When he returned, I said, “Thank you,” and meant it.
We walked south, the wind at our backs now, which made everything easier.
The path curved into a park, nothing green about it, just frozen grass and the spindly ghosts of trees.
Ahead, the Conservatory rose out of the flat earth, its glass dome almost glowing against the winter sky.
It looked like a piece of a different century, something Victorian and optimistic, dropped here by mistake.
Inside the glass house, the first thing that hit me was the heat.
It punched through the layers, through the wool coat, through the shock of leaving the winter behind.
I had to blink twice to clear the sting from my eyes.
Every surface fogged over—my glasses, the inside of the glass doors, the pale cement tiles slick with water.
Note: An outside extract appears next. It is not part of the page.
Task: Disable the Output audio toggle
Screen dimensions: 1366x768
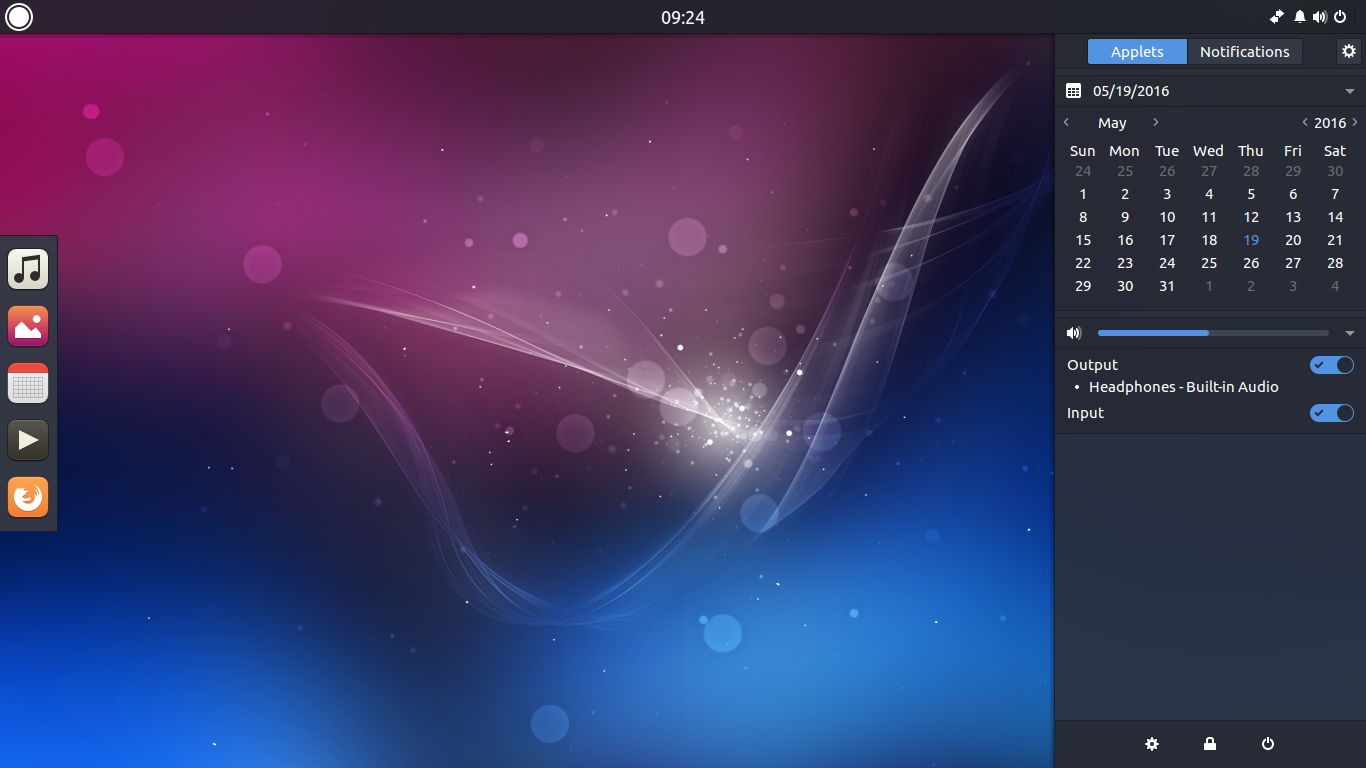Action: (1331, 364)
We stood in the entry for a second. I tugged off the gloves, then the scarf, then started on the coat.
My hair, which had just started to unfreeze, went immediately damp at the roots.
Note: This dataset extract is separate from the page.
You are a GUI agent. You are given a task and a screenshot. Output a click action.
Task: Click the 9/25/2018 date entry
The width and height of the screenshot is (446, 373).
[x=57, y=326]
The air was rich and green and alive, like being dropped into the middle of a rainforest. You could hear the drip of condensation from the steel ribs of the dome, the dull echo of kids’ voices from another room.
The coat, suddenly, felt like a mistake.
I shucked it off and held it in my arms. Pietro had already shrugged out of his own, folding it over one arm. He wore a navy crewneck and jeans, nothing dramatic, but he looked more at home in here than I did.